I'll give it a shot...Thanks

I'd say that since the car ran, but just barely, that it definitely has some bent valves. With four valves on that exhaust cam, there's just no position for that cam to be sitting in while the pistons are cycling without one or two hanging into the cc.

You know how finicky these cars are and if a kid needs a car bad, he's probably dollars challenged. If you get it running and GIVE it to the kid, he's how far from DCCV, clockspring, window, COP, coolant reservoir, underperforming cats, code throwing etc. hell? Dunno, just know how unreliable mine has been. YMMV.

You would think I'd hear some type of knock while it was barely running or when it was cranking..NO?

I fine with putting a new chain in (looks like it'll be around 200 for both parts)...

IF i did the straight edge... I would pull the cam out and see if the valve stems all sat at the same height???

For the leak down....( I have a fairly large compressor) I need to rotate the crank so for each piston the intake and exhaust valves are shut... what then pressurize the cylinder somehow??? Anyone know of a writeup on this????
 
I fine with putting a new chain in (looks like it'll be around 200 for both parts)...

IF i did the straight edge... I would pull the cam out and see if the valve stems all sat at the same height???

For the leak down....( I have a fairly large compressor) I need to rotate the crank so for each piston the intake and exhaust valves are shut... what then pressurize the cylinder somehow??? Anyone know of a writeup on this????

You can either check the gap between the valve and the closed side of the cam lobe, or remove the cam and lay a straight-edge across the top of the valves. If one valve has a significant amount of difference from the others then chances are it's bent. By significant I am talking more then 30-thousandths off. If all the valves were 20-thou from the cam and one is 50, chances are it's bent. Or if one of the valves is 30-thou away from the straight edge, it's probably bent too.

As far as a leakdown test: http://www.lmgtfy.com/?q=leakdown+test&l=1 :)

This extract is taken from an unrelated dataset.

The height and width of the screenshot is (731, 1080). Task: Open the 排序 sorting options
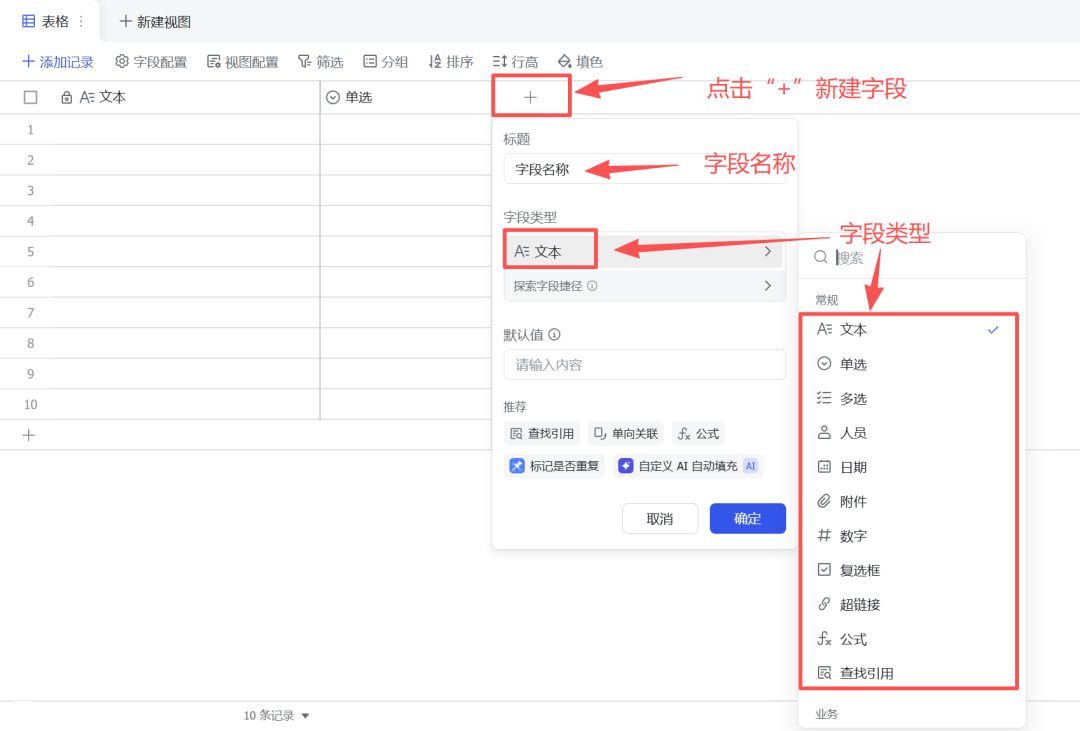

Each tester has it's own individual instructions. Depends on who made it. But basically you have one guage reading your tank pressure, and another reading the pressure in the combustion chamber with the piston at TDC. The difference between the two guages is the amount of leakdown in the cylinder. I would expect it to be around 20-30% or so. Since you have one side of the engine that is a known good, just check one or two cylinders on that side and use it as a baseline for the bad side of the block. You can usually rent the tester from an autoparts store that will cost you nothing once you return it.